2.Sigorta tahkim yargılamasında hükmedilecek vekalet ücreti ile ilgili olarak;
5684 sayılı Sigortacılık Kanunu'nun 30/17 nci maddesinde "Talebi kısmen ya da tamamen reddedilenler aleyhine hükmolunacak vekalet ücreti, Avukatlık Asgarî Ücret Tarifesinde belirlenen vekalet ücretinin beşte biridir." hükmü yer almaktadır.

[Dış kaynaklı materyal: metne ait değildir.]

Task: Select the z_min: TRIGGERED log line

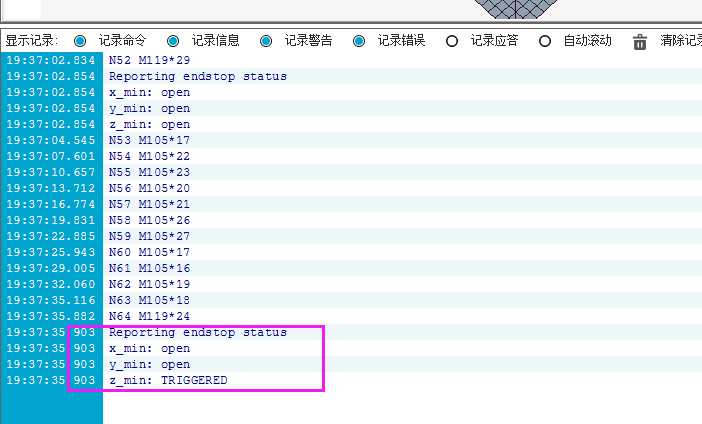Action: coord(168,380)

Sigortacılıkta Tahkime İlişkin Yönetmelik'in 16/13 üncü fıkrasında (19.01.2016 tarihli ve 29598 sayılı Resmî Gazete'de yayımlanan Sigortacılıkta Tahkime İlişkin Yönetmelik'te Değişiklik Yapılmasına Dair Yönetmelik 6 ncı maddesi ile eklenen) "Tarafların avukat ile temsil edildiği hallerde, taraflar aleyhine hükmedilecek vekâlet ücreti, her iki taraf için de Avukatlık Asgarî Ücret Tarifesinde yer alan asliye mahkemelerinde görülen işler için hesaplanan vekâlet ücretinin beşte biridir." düzenlemesi mevcuttur.

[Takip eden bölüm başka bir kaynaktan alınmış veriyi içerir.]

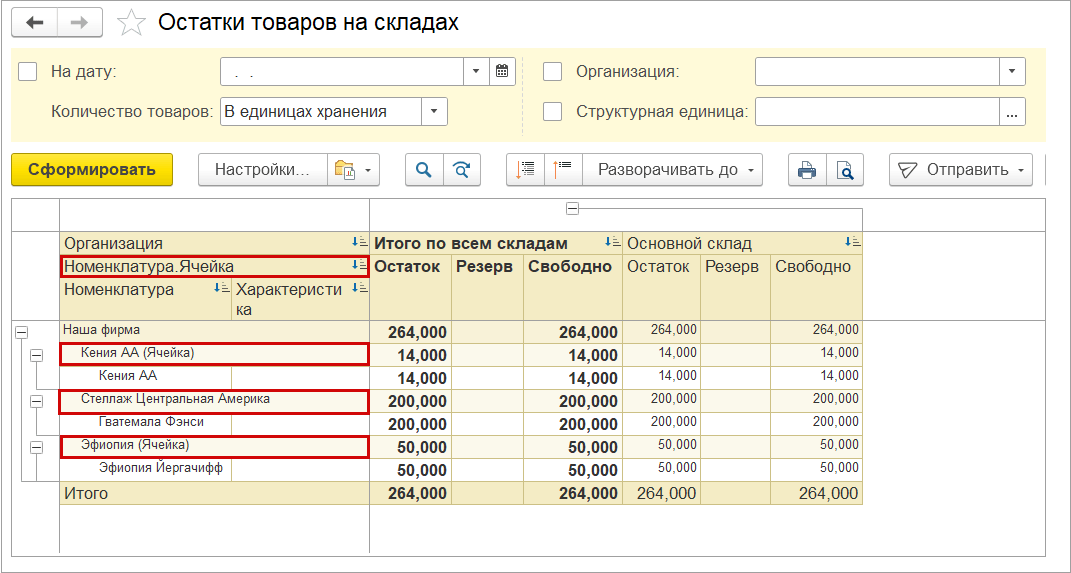Click the magnifier search icon
This screenshot has width=1071, height=573.
coord(424,169)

Karar tarihinde yürürlükte bulunan Avukatlık Asgari Ücret Tarifesinin (AAÜT) 17/2 nci maddesi ise "Sigorta Tahkim Komisyonları, vekalet ücretine hükmederken, bu Tarifenin ikinci kısmının ikinci bölümünde asliye mahkemeleri için öngörülen ücretin altında kalmamak kaydıyla bu Tarifenin üçüncü kısmına göre avukatlık ücretine hükmeder. Ancak talebi kısmen ya da tamamen reddedilenler aleyhine bu Tarifeye göre hesaplanan ücretin beşte birine hükmedilir. Konusu para ile ölçülemeyen işlerde, bu Tarifenin ikinci kısmının ikinci bölümünde asliye mahkemeleri için öngörülen maktu ücrete hükmedilir. Ancak talebi kısmen ya da tamamen reddedilenler aleyhine öngörülen maktu ücretin beşte birine hükmedilir. Sigorta Tahkim Komisyonlarınca hükmedilen vekalet ücreti, kabul veya reddedilen miktarı geçemez." şeklinde düzenlenmiştir.

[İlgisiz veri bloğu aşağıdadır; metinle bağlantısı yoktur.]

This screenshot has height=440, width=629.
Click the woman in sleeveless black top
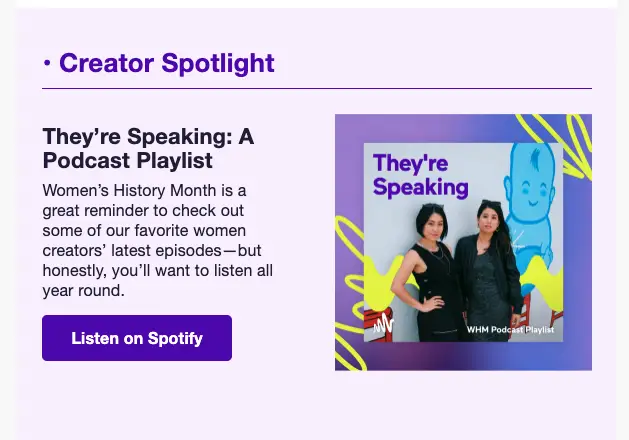(426, 273)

Bu durumda İtiraz Hakem Heyetince davacı lehine hükmedilecek vekalet ücretine ilişkin olarak Sigortacılıkta Tahkime İlişkin Yönetmelik'in 16/13 üncü maddesinin uygulanması gerektiği gözönüne alınarak AAÜT'nin 13 ve 17 nci maddeleri gereğince, maktu vekalet ücretinin altında kalmamak kaydıyla, hesaplanan vekalet ücretinin 1/5'i oranında vekalet ücretine hükmedilmesi gerekirken, fazla vekalet ücretine karar verilmesi bozmayı gerektirir.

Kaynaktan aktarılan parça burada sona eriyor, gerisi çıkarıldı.